* [Your objective] Copy out each line below in which the string "from" appears.

Dataset entries
————————

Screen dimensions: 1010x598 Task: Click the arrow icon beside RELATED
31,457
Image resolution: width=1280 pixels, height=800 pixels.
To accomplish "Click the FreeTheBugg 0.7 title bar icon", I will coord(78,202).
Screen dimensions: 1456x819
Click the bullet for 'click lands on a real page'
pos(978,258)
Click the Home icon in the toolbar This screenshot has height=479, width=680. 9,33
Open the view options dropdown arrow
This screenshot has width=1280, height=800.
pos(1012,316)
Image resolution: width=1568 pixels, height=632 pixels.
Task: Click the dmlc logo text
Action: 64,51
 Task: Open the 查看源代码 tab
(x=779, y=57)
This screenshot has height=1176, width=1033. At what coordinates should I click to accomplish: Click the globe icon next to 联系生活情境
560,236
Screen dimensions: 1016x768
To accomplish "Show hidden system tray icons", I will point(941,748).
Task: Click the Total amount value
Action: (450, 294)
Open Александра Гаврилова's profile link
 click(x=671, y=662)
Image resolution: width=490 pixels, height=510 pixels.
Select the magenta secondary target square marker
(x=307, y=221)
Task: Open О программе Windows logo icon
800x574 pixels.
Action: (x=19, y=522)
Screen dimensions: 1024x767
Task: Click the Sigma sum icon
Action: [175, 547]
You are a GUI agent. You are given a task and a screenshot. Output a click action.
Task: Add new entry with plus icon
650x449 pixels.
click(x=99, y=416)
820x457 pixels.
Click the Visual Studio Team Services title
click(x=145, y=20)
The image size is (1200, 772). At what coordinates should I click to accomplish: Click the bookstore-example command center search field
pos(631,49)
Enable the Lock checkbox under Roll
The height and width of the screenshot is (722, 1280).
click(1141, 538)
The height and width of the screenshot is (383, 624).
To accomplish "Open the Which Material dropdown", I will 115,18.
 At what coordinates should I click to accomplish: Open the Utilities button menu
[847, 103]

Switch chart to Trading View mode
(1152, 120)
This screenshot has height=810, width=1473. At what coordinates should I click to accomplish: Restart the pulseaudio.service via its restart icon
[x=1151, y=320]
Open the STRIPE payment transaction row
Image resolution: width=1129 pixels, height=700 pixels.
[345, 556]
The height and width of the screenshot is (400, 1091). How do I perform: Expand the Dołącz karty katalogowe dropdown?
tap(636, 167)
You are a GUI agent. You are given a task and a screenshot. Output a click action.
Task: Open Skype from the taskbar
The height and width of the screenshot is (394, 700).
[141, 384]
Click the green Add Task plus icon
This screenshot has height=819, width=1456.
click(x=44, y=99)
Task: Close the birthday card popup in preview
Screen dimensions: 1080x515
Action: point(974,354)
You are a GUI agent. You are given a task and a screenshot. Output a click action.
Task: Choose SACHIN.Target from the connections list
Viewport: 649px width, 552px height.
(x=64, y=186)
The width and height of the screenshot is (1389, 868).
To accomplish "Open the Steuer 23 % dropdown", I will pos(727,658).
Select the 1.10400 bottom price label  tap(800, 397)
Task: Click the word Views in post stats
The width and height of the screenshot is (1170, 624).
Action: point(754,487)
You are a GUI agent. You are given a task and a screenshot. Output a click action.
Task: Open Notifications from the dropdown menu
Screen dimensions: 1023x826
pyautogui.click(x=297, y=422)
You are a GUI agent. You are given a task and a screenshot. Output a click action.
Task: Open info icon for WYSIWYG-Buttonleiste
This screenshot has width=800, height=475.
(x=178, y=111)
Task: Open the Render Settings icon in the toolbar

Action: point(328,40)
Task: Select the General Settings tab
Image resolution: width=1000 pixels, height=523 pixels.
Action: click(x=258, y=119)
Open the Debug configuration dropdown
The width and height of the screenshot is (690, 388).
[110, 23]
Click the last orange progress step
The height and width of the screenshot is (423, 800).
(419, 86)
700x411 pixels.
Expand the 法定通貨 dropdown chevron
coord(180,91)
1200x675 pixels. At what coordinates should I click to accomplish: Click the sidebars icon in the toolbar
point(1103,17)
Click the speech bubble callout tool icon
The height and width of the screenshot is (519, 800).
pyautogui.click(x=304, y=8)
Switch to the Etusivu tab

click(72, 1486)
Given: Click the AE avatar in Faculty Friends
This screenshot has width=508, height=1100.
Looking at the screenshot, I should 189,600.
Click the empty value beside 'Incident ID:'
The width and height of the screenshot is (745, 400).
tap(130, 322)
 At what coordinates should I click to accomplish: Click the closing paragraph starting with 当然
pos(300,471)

————————

* [Answer area]
Task: Open Skype from the taskbar
Task: Choose SACHIN.Target from the connections list
Task: Open Notifications from the dropdown menu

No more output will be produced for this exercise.